Do you understand what you wrote?
1 day ago
On 17/01/2025 10:43 AM, barbosso wrote:
> On Thursday, 16 January 2025 at 21:38:50 UTC, Richard (Rikki) Andrew Cattermole wrote:
>> On 17/01/2025 10:34 AM, barbosso wrote:
>>> On Thursday, 16 January 2025 at 21:26:29 UTC, Richard (Rikki) Andrew Cattermole wrote:
>>>> They are not part of ASCII, they are part of an "extended ASCII" ISO/ IEC 8859-1 aka Latin-1.
>>>>
>>>> They do not fit in a single byte.
>>>>
>>>> C2 AB
>>>>
>>>> https://symbl.cc/en/00AB/
>>>>
>>>> For us to introduce a new string syntax, it would need to do something that the existing ones cannot reasonably do.
>>>
>>> The extended ASCII has 8 bits, 256 distinguish characters
>>
>> D files are encoded as UTF-8.
>>
>> Therefore it does not support extended ASCII.
> 
> Do you understand what you wrote?

Yes.

Extended ASCII is both a character set and an encoding.

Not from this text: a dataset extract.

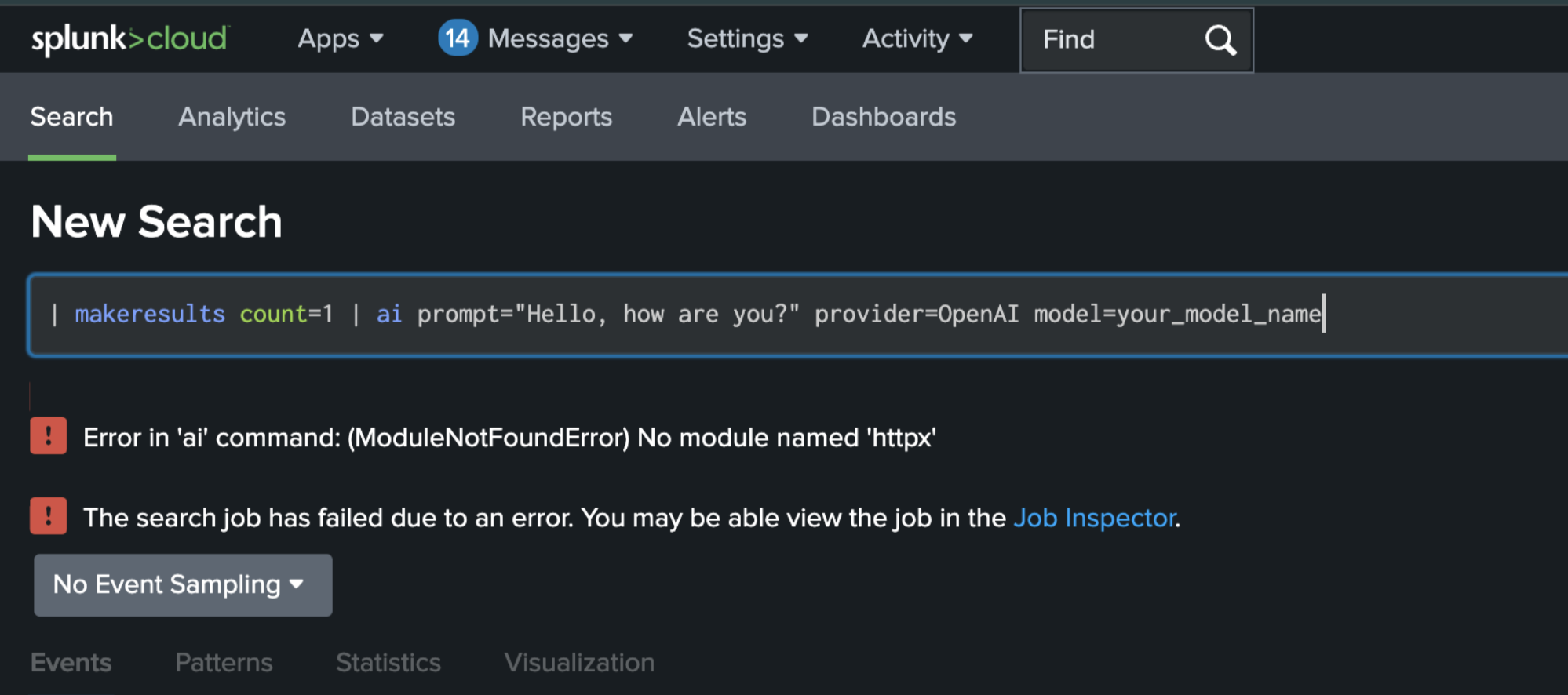Click inside the Find input field
This screenshot has height=695, width=1568.
click(x=1114, y=40)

The character set is supported as part of Unicode, the encoding is not supported as we use UTF-8 which conflicts on the 8th bit for the first byte in the code unit.

1 day ago
On Thursday, 16 January 2025 at 21:45:39 UTC, Richard (Rikki) Andrew Cattermole wrote:
> On 17/01/2025 10:43 AM, barbosso wrote:
>> On Thursday, 16 January 2025 at 21:38:50 UTC, Richard (Rikki) Andrew Cattermole wrote:
>>> On 17/01/2025 10:34 AM, barbosso wrote:
>>>> On Thursday, 16 January 2025 at 21:26:29 UTC, Richard (Rikki) Andrew Cattermole wrote:
>>>>> [...]
>>>>
>>>> The extended ASCII has 8 bits, 256 distinguish characters
>>>
>>> D files are encoded as UTF-8.
>>>
>>> Therefore it does not support extended ASCII.
>> 
>> Do you understand what you wrote?
>
> Yes.
>
> Extended ASCII is both a character set and an encoding.
>
> The character set is supported as part of Unicode, the encoding is not supported as we use UTF-8 which conflicts on the 8th bit for the first byte in the code unit.


now I see.
UTF-8 use 1 byte to represent 128 characters ASCII
and 2 bytes for other characters (including «chevrons»).
So, what's the problem?
1 day ago
On Thursday, 16 January 2025 at 22:03:25 UTC, barbosso wrote:
> On Thursday, 16 January 2025 at 21:45:39 UTC, Richard (Rikki) Andrew Cattermole wrote:
>> On 17/01/2025 10:43 AM, barbosso wrote:
>>> On Thursday, 16 January 2025 at 21:38:50 UTC, Richard (Rikki) Andrew Cattermole wrote:
>>>> [...]
>>> 
>>> Do you understand what you wrote?
>>
>> Yes.
>>
>> Extended ASCII is both a character set and an encoding.
>>
>> The character set is supported as part of Unicode, the encoding is not supported as we use UTF-8 which conflicts on the 8th bit for the first byte in the code unit.
>
>
> now I see.
> UTF-8 use 1 byte to represent 128 characters ASCII
> and 2 bytes for other characters (including «chevrons»).
> So, what's the problem?

GCC and Clang can compile identifiers with Unicode symbols.
1 day ago
On 17/01/2025 11:16 AM, barbosso wrote:
> On Thursday, 16 January 2025 at 22:03:25 UTC, barbosso wrote:
>> On Thursday, 16 January 2025 at 21:45:39 UTC, Richard (Rikki) Andrew Cattermole wrote:
>>> On 17/01/2025 10:43 AM, barbosso wrote:
>>>> On Thursday, 16 January 2025 at 21:38:50 UTC, Richard (Rikki) Andrew Cattermole wrote:
>>>>> [...]
>>>>
>>>> Do you understand what you wrote?
>>>
>>> Yes.
>>>
>>> Extended ASCII is both a character set and an encoding.
>>>
>>> The character set is supported as part of Unicode, the encoding is not supported as we use UTF-8 which conflicts on the 8th bit for the first byte in the code unit.
>>
>>
>> now I see.
>> UTF-8 use 1 byte to represent 128 characters ASCII
>> and 2 bytes for other characters (including «chevrons»).
>> So, what's the problem?
> 
> GCC and Clang can compile identifiers with Unicode symbols.

I know, I implemented D's UAX31 identifiers.

Better to have the right terminology for this.

However the current stance is that we have possibly too many string types. So far you have proposed new delimiters but not new behaviors (which would be required to add it).